OPAL (SiO2•nH2O): Rainbows in a Rock
Not a mineral, not a rock, opal is a geologic entity quite unique among mineraloids: it can contain up to 21% weight percent water. As such, it is possibly more correct to consider it as a frozen gel, but even that is confusing and inaccurate.
Rather than a crystalline structure (essential to the definition of what is a mineral), opal is made of an accumulation of silica spheres, each spherule on the order of 150 – 300 nanometers in diameter (one nanometer is a billionth of a meter): obviously it would take zillions of spheres to make opal in any appreciable amount. These teensy-tiny silica spheres settle together, rather like a pile of marbles in a box, with water occupying the space between the spheres. As coincidence goes, these sizes are the same as the wavelengths of visible light; light diffracting through the silica spherules and water creates rainbows of colors that change with the angle we view them. If the spherules are on the smaller size, then shorter visible wavelengths (towards blue) are diffracted, and if larger, then longer wavelengths (greens and yellows and reds) emerge. If the spherule sizes are too large or too heterogeneous, then light is not diffracted and the opal will not possess the radiant splay of colors that make it a valuable gemstone.
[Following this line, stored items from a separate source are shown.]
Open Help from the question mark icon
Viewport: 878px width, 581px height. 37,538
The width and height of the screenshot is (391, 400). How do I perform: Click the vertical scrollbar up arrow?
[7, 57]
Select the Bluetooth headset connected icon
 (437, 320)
Pure opal is colorless. Impurities within the opal give a background color to the mineraloid. Iron, manganese oxides and organic carbon give rise to the creamy, orangey, and black colors of some opals. Milky opal includes small air bubbles.
Opal can form in many geologic environments:
--It requires a source of silica such as an igneous or volcanic rock, but nearly any kind of silicate rock will do in a pinch;
--The silica spheres are produced via rock-water interaction processes. The presence of warm water aids these processes but no great heat is essential. Acid conditions, the presence of clays as an intermediate phase, and even bacterial activity have been proposed as requisite for the formation of the silica spherules.
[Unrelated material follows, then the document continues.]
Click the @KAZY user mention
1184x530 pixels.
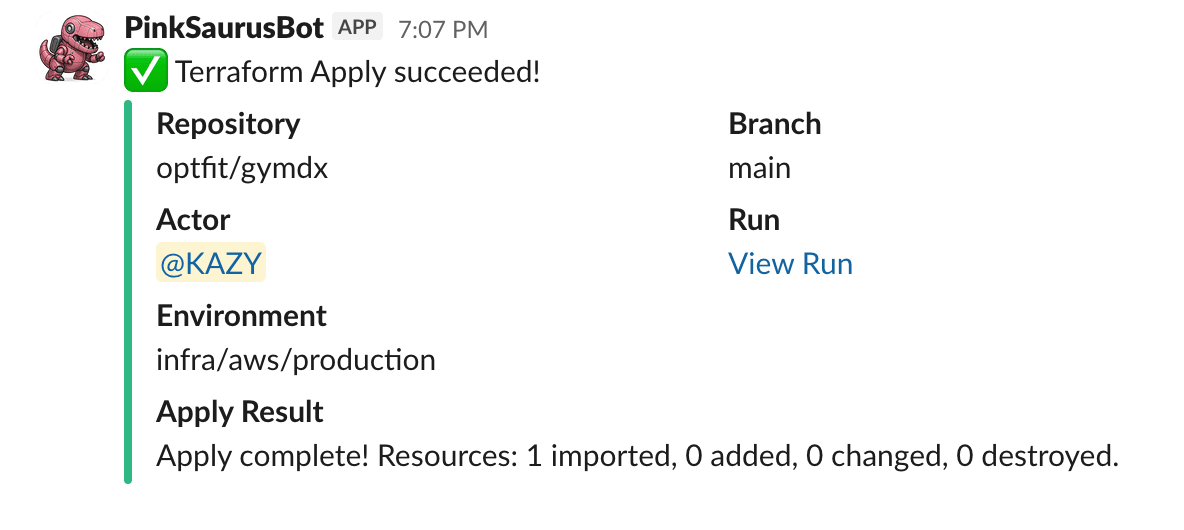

--Silica sphere-bearing waters then flow into small open cavities such as cracks in a rock, vesicles in lava, or the pores of a fossilizing tree;
--There, the small spherules settle out of the waters, accumulating as layers within these open voids.
--As they accumulate, the size of the spherules can change, adjusting amongst themselves to create uniform sizes with the potential of producing a gem-quality stone.
It has been calculated that to form a one-centimeter deposit of opal at a depth of 40 meters in the earth can take 5 million years!